▶ WHAT YOU WILL DO:
Show only those lines of the entries where the string "computer" is found.

▶ Source data:
####

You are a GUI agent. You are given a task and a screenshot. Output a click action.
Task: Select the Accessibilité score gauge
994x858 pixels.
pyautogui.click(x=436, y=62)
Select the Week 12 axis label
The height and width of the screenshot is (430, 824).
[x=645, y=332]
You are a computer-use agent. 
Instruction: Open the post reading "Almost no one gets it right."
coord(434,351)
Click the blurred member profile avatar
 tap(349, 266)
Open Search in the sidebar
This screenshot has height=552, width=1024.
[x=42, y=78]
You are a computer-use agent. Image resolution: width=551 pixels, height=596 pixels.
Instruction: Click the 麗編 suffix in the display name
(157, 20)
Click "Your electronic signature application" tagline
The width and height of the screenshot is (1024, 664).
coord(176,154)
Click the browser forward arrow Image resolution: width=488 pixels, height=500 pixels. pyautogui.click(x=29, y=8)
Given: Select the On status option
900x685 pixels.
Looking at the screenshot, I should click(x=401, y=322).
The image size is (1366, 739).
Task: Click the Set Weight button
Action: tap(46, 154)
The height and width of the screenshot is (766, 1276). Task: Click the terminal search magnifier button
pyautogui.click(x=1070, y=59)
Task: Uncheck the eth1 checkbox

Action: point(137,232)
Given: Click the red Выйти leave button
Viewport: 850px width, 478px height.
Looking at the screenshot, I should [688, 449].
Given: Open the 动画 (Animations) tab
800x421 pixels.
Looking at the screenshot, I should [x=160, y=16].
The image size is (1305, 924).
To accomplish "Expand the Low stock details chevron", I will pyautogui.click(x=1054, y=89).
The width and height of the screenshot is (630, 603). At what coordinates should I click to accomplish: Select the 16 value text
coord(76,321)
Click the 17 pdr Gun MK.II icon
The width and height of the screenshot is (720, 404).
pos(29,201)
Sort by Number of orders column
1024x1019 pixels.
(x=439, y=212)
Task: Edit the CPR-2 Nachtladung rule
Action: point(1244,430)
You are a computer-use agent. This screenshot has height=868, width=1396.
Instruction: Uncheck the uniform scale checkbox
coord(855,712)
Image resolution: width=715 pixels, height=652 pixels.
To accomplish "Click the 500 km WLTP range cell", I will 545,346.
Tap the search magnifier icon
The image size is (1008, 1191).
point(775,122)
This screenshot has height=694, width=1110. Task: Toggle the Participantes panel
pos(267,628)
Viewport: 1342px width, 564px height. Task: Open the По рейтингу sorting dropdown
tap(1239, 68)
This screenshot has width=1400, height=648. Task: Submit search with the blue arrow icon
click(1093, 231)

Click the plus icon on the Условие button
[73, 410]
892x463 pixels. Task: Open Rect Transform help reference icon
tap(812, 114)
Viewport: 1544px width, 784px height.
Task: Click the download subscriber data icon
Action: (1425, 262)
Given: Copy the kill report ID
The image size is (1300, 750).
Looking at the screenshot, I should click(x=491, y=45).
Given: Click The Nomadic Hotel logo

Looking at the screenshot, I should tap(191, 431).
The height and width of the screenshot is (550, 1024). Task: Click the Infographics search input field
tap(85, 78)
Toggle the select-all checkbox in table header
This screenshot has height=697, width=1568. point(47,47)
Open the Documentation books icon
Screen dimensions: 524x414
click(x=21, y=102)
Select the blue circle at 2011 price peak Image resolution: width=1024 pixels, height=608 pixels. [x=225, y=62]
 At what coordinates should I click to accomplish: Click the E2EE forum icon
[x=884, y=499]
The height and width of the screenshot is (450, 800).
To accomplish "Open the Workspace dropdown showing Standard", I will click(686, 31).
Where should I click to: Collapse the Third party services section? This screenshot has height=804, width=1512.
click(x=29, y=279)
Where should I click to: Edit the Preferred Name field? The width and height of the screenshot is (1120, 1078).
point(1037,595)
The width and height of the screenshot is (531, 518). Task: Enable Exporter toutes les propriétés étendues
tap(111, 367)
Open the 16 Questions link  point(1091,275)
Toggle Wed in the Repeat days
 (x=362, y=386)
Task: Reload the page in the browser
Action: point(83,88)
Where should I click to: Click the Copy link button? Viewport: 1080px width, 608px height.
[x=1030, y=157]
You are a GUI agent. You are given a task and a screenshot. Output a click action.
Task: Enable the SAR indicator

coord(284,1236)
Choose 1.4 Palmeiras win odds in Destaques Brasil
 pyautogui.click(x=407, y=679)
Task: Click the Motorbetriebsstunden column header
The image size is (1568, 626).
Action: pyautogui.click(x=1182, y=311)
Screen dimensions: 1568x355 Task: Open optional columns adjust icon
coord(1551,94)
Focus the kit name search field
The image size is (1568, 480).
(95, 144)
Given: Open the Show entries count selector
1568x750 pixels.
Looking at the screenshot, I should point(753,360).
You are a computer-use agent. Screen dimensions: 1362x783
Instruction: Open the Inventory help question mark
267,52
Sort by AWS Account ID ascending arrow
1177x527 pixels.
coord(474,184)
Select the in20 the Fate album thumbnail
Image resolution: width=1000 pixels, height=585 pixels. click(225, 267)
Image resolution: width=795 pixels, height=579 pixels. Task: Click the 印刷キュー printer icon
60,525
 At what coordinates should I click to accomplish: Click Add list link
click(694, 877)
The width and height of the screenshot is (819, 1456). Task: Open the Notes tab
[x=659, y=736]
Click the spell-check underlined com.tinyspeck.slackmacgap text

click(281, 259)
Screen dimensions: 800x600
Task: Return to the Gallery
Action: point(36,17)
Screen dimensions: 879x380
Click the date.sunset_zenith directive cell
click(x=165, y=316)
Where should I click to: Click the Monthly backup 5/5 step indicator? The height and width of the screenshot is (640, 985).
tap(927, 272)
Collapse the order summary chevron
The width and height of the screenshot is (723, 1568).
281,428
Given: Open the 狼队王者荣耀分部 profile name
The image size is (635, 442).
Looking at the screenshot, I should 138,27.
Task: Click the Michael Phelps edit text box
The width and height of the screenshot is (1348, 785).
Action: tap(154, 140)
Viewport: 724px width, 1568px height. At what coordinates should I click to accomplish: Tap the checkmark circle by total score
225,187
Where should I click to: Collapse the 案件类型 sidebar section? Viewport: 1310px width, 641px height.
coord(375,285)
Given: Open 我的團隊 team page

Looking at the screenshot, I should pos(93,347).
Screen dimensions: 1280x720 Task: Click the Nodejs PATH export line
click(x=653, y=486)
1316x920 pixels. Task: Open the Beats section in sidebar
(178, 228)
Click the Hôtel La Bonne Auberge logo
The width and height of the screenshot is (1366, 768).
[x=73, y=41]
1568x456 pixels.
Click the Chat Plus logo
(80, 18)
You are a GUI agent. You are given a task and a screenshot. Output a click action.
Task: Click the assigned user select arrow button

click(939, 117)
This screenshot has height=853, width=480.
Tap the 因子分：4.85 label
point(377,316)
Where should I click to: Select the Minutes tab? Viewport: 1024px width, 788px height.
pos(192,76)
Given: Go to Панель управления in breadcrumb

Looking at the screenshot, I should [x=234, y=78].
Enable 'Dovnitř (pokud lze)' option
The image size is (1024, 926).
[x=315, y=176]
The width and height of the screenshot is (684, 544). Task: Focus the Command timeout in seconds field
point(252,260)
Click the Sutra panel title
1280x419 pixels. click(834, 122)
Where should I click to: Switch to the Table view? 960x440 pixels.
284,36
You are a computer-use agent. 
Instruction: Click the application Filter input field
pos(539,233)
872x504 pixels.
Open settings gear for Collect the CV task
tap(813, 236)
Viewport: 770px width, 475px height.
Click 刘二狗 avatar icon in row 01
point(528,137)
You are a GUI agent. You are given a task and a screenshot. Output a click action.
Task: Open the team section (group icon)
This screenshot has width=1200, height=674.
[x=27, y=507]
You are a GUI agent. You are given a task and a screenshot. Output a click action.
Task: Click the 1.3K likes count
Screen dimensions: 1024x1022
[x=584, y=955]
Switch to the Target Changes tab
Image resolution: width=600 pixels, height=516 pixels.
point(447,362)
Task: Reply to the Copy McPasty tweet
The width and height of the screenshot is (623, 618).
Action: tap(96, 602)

####

▶ ANSWER TO THIS PROBLEM:
You are a computer-use agent. 
You are a computer-use agent. Image resolution: width=551 pixels, height=596 pixels.
You are a computer-use agent. This screenshot has height=868, width=1396.
You are a computer-use agent. Screen dimensions: 1362x783
You are a computer-use agent. 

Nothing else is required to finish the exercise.